Segment Start: The records

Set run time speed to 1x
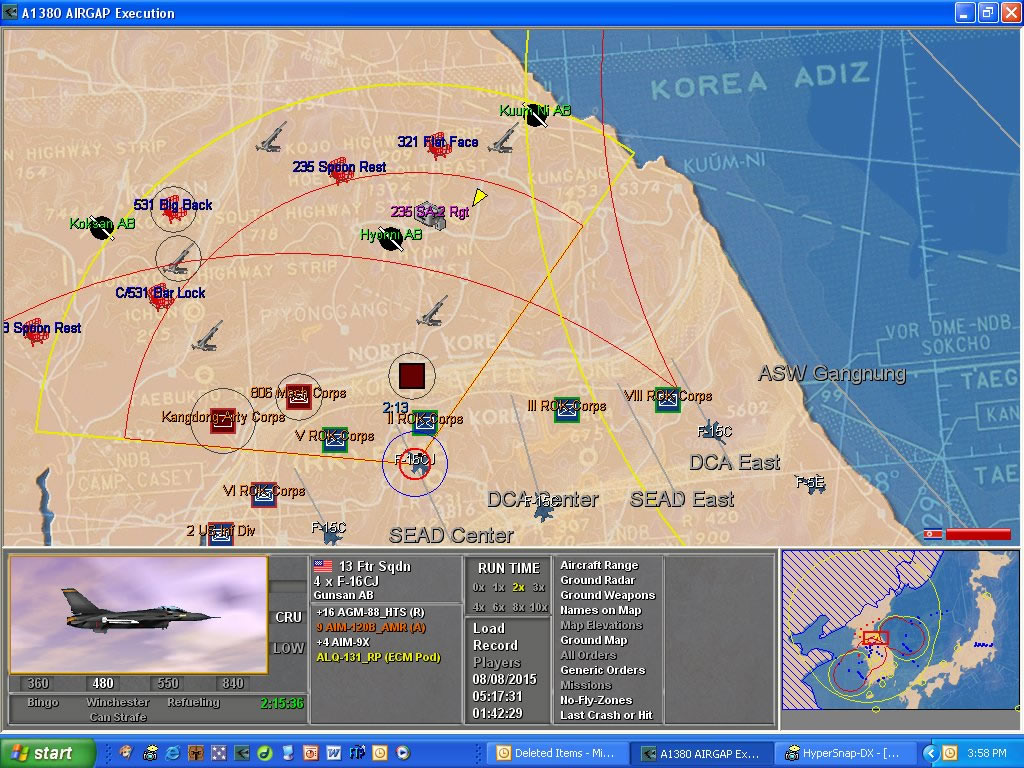 point(498,587)
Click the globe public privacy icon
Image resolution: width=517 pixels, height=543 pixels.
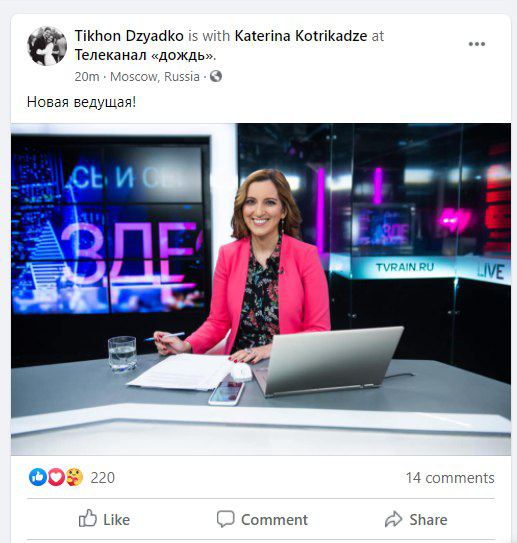[x=216, y=76]
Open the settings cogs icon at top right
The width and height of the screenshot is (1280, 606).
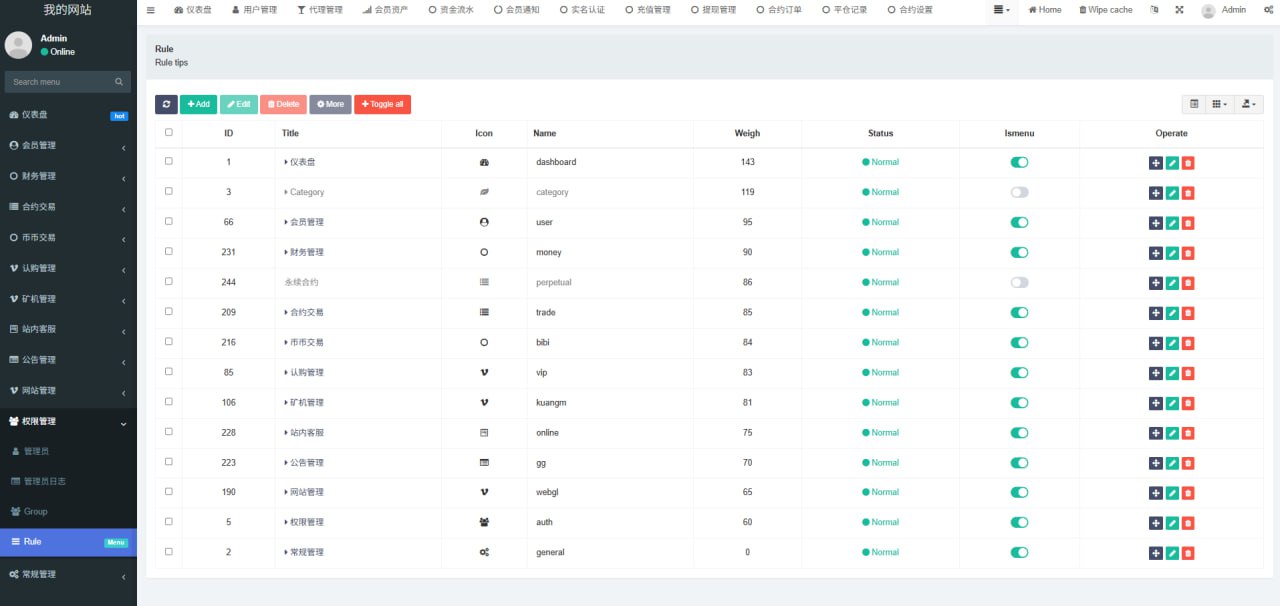tap(1268, 10)
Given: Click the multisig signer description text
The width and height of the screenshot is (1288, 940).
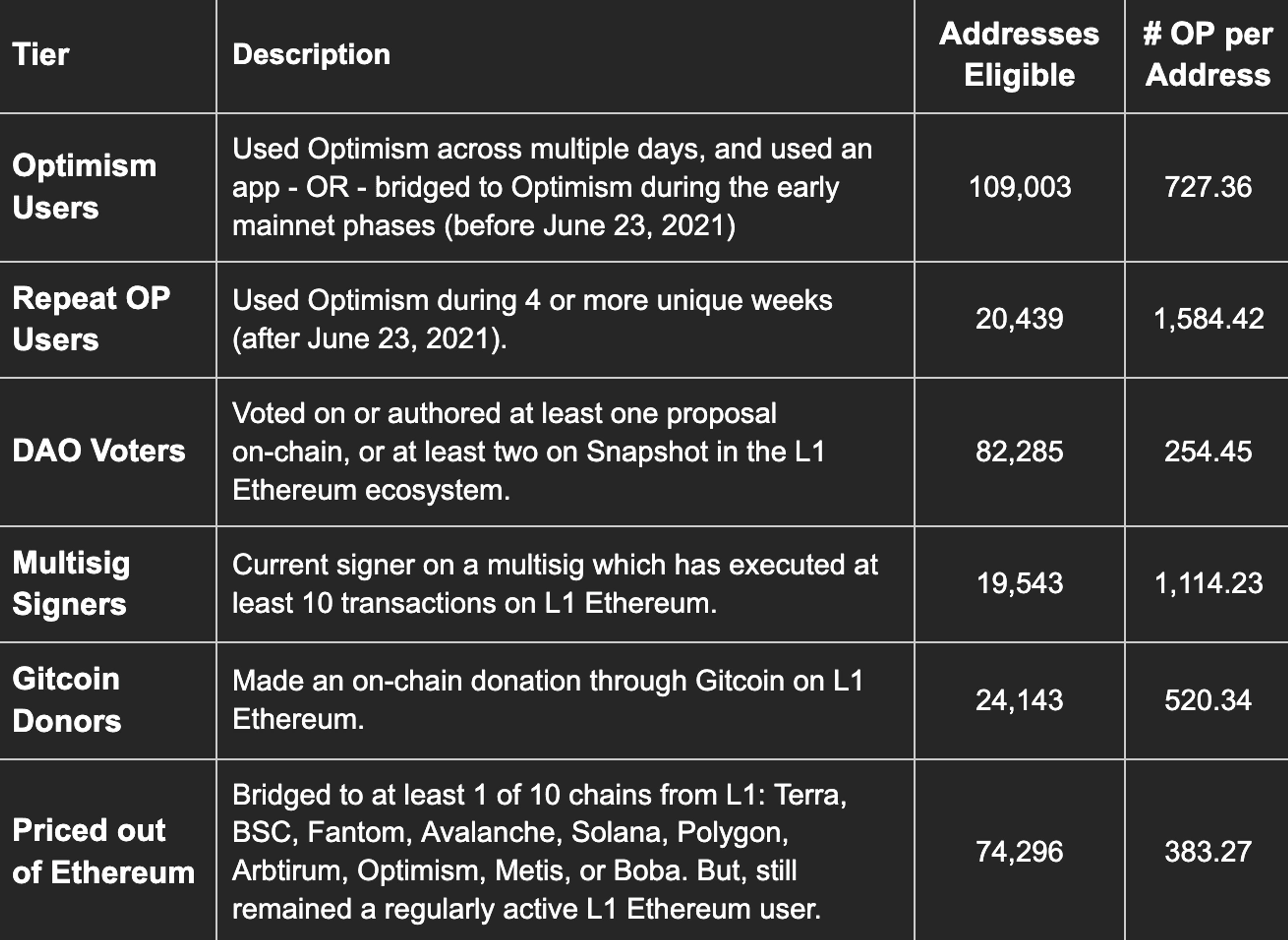Looking at the screenshot, I should tap(555, 584).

Segment End: The records

(Activity): Look through the data above and report every line in which "Click" appears.

(Reply):
Click the globe public privacy icon
Given: Click the multisig signer description text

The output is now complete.